Exercise |
Reproduce word for word every line from the one containing "Identify the location" through the one containing "author-display-name: Simu Liu", both included. Omit the pictures.
[[ Source information open ]]
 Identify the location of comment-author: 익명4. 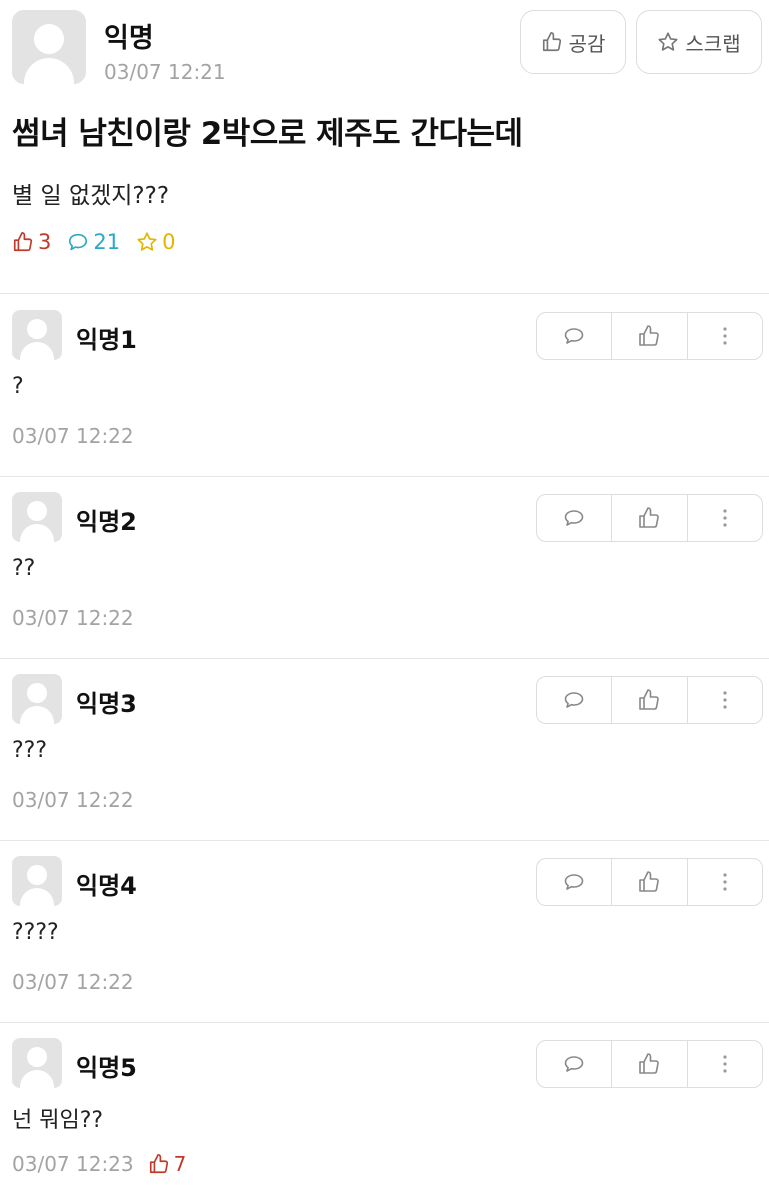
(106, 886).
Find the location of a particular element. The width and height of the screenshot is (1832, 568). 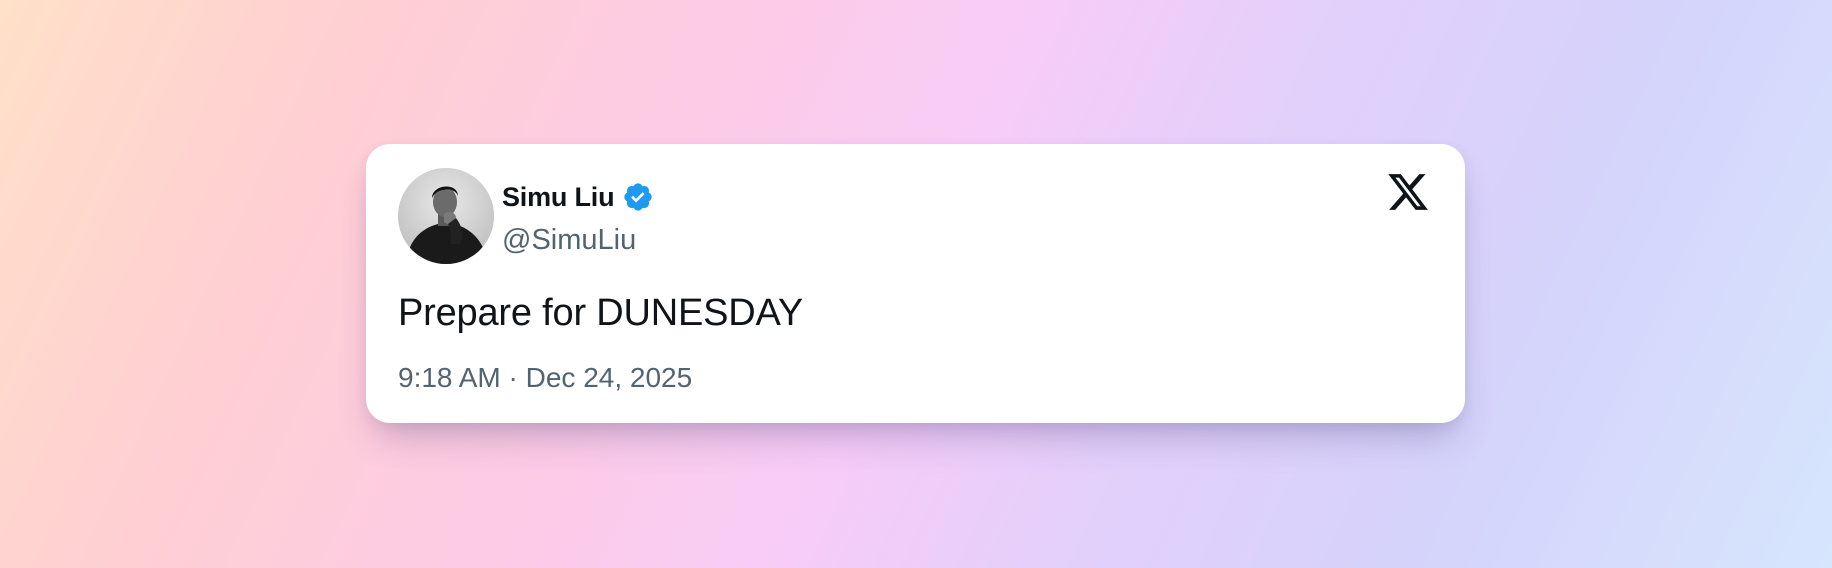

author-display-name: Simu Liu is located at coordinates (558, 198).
[[ Source information closed ]]
[[ Source information open ]]
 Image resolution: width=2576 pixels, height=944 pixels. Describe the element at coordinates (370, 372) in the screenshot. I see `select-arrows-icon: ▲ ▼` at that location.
[[ Source information closed ]]
[[ Source information open ]]
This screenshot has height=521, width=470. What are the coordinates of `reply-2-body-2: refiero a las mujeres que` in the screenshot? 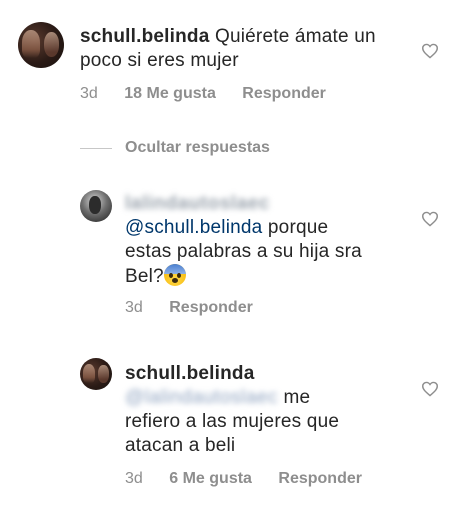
[[ Source information closed ]]
Your solution |
 Identify the location of comment-author: 익명4. 
(106, 886).
Find the location of a particular element. The width and height of the screenshot is (1832, 568). 

author-display-name: Simu Liu is located at coordinates (558, 198).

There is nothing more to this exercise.